Biocompatible and flexible. Can be sterilized. Withstands body environment.

Automotive Electronics

• Instrument panels
• Engine control units
• Sensor interconnects
• Power distribution
• Lighting and safety systems

Vibration resistant. Tolerates under-hood heat. Lightweight.

Consumer Wearables

• Smart watches
• Fitness trackers
• Augmented reality glasses
• Virtual reality headsets
• Media players

Conforms to body. Allows complex compact geometry.

Frequently Asked Questions

What are the key advantages of polyimide flex circuits?

Polyimide provides an unmatched combination of heat resistance, chemical stability, mechanical flexibility and strength. This makes it suitable for applications with extreme temps, harsh environments, tight spaces and dynamic flexing requirements.

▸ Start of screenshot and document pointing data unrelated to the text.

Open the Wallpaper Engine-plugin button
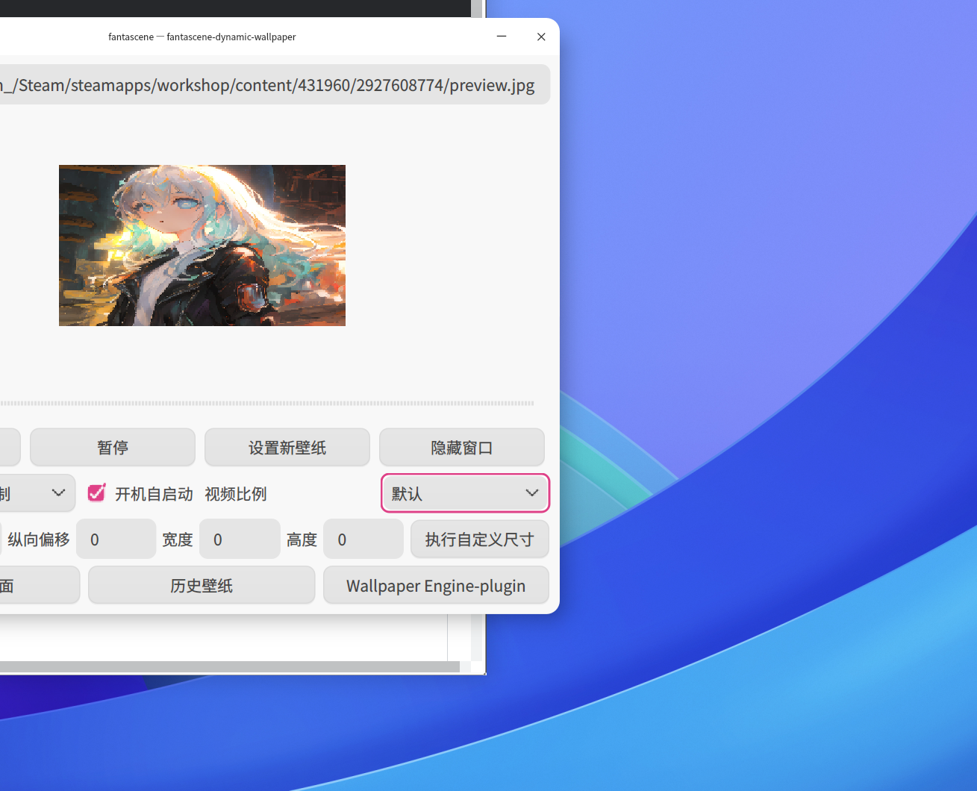pos(436,586)

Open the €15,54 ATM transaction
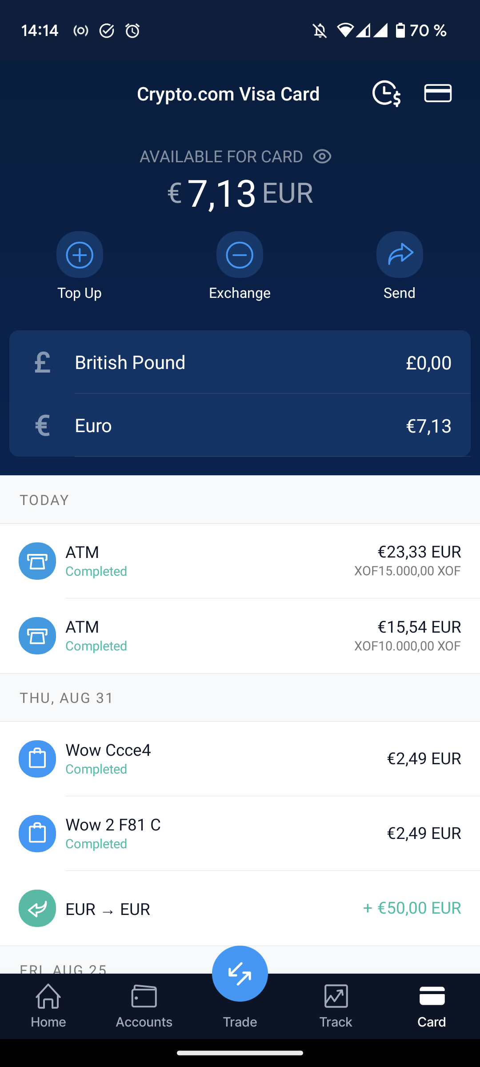[240, 636]
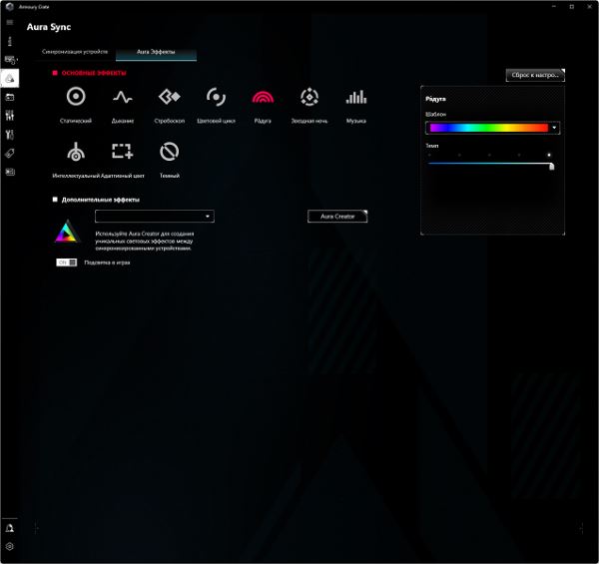599x564 pixels.
Task: Select the Breathing effect icon
Action: (122, 97)
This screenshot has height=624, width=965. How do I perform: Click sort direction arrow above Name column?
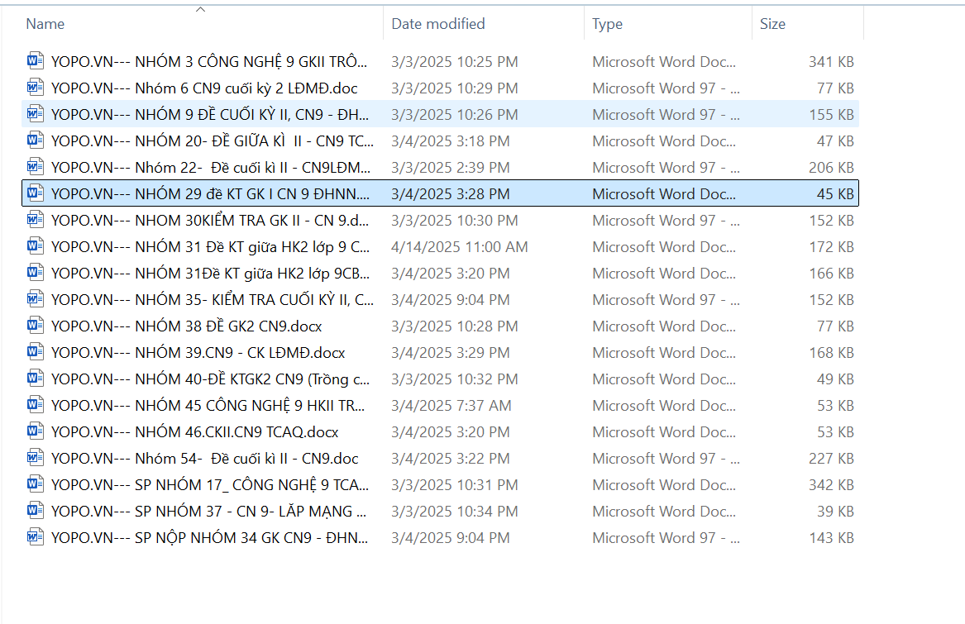(200, 10)

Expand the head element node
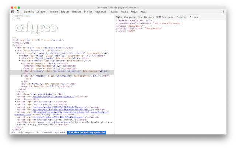(x=13, y=43)
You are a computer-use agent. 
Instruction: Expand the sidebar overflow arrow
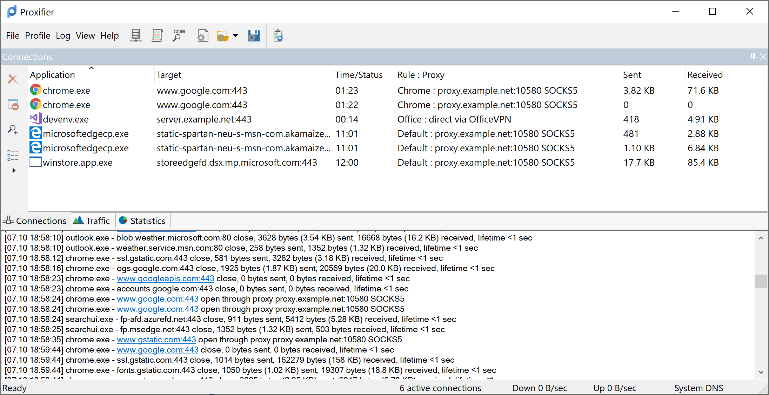point(14,170)
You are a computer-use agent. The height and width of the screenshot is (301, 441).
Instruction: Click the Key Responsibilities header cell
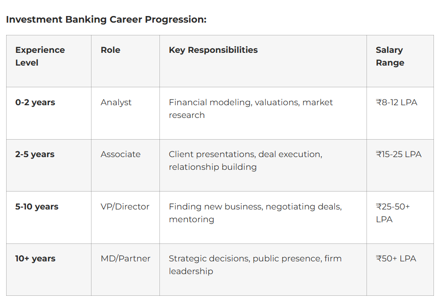tap(213, 50)
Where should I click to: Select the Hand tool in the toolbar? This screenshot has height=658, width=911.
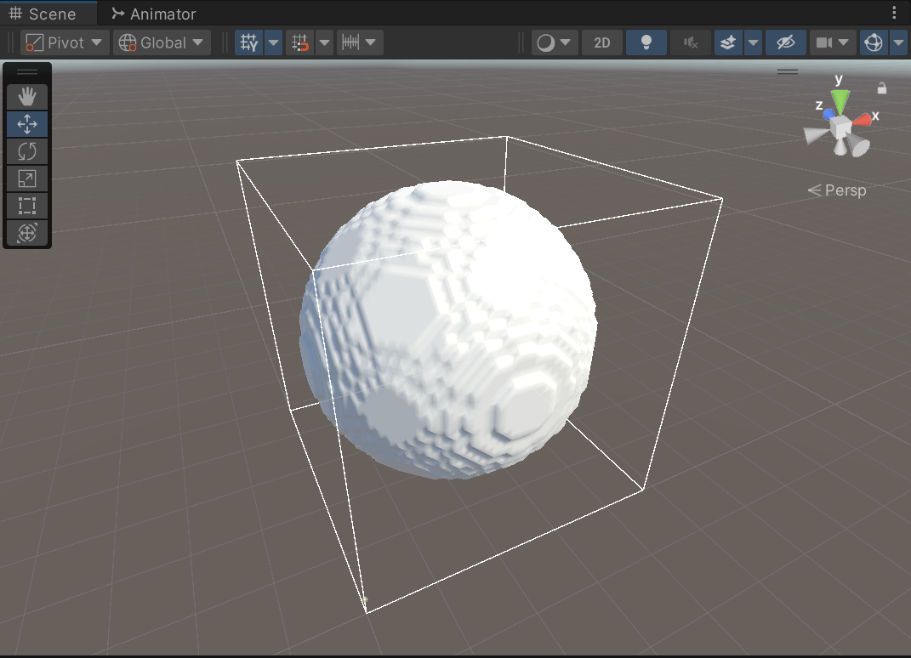26,96
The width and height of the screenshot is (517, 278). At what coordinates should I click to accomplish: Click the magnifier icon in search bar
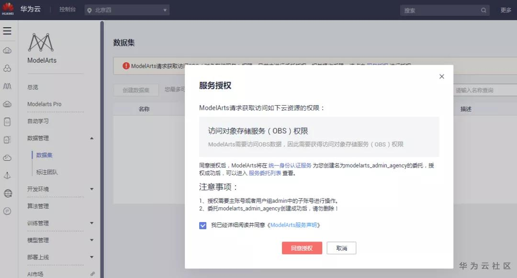click(483, 10)
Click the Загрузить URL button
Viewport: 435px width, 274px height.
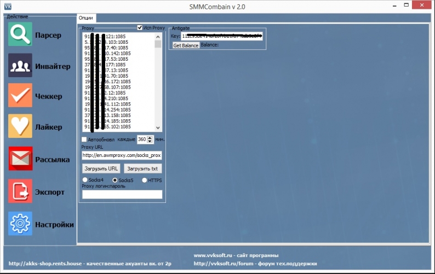pos(101,168)
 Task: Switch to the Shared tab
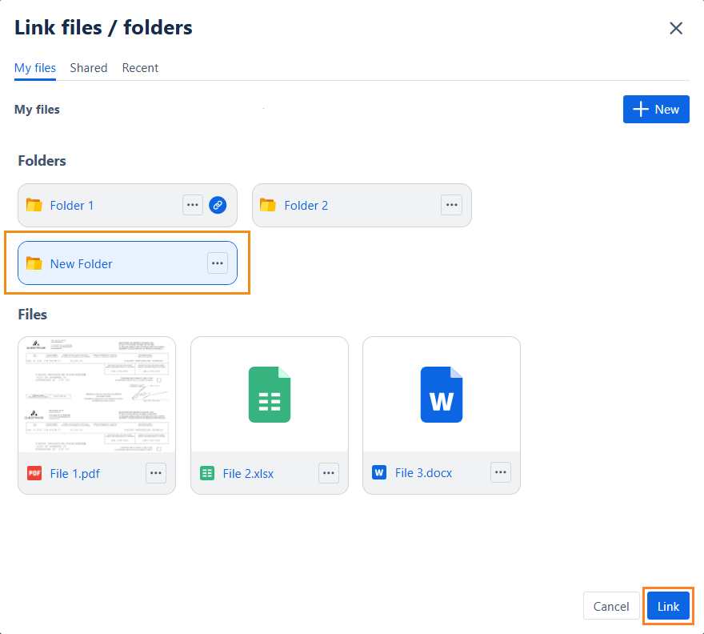click(89, 68)
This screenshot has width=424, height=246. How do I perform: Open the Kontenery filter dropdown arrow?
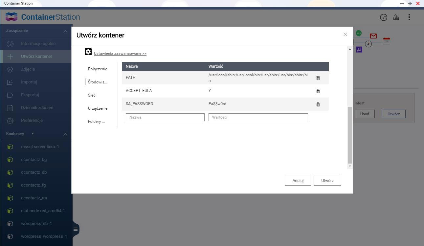(33, 134)
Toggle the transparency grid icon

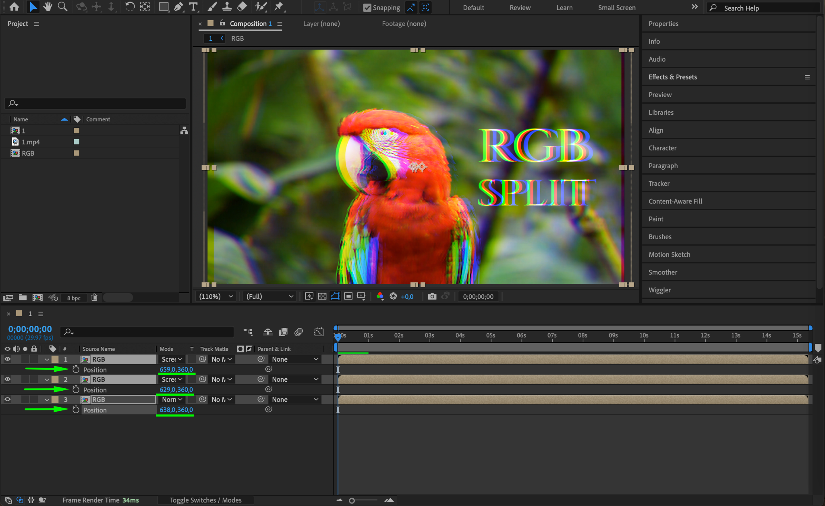coord(322,296)
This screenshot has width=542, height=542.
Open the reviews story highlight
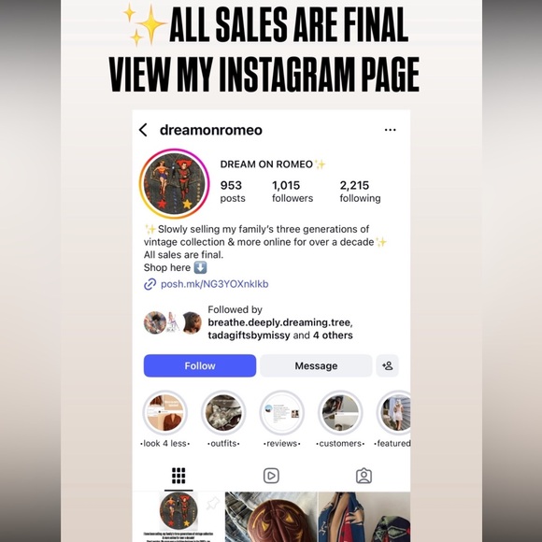point(281,413)
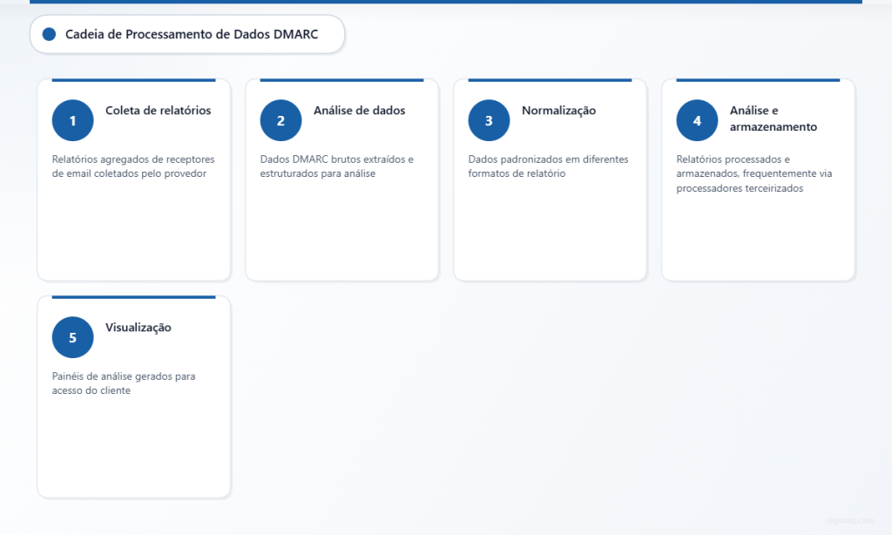This screenshot has width=892, height=535.
Task: Select the numbered circle 5 for Visualização
Action: point(72,336)
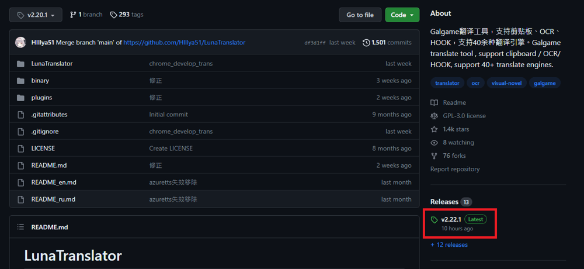Open the GPL-3.0 license link

coord(464,116)

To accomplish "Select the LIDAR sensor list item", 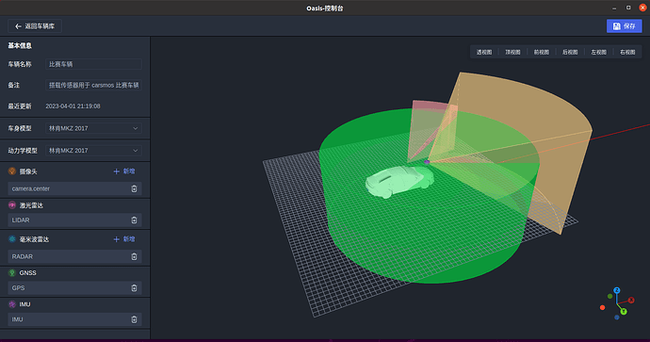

How are polyimide flex circuits fabricated?

Photolithographic processes are used, similar to rigid PCBs. The two main approaches are additive, which electrolytically builds up the copper traces, and subtractive, which etches away excess copper foil.

What are some common applications of polyimide flex circuits?

Polyimide flex circuits are widely used in aerospace, medical devices, automotive, and consumer wearables. Example applications include engine controls, pacemakers, VR headsets, and vehicle sensors.

What are the alternatives to polyimide substrates?

The main alternatives are polyester, which is lower cost but has lower performance limits, and polyethylene naphthalate (PEN) which approaches polyimide’s properties but is more expensive.

How thin can polyimide flex circuits be fabricated?

Polyimide can be produced as thin films down to 12.5 microns while maintaining good mechanical properties and flexibility. This allows very thin, lightweight flex circuit constructions.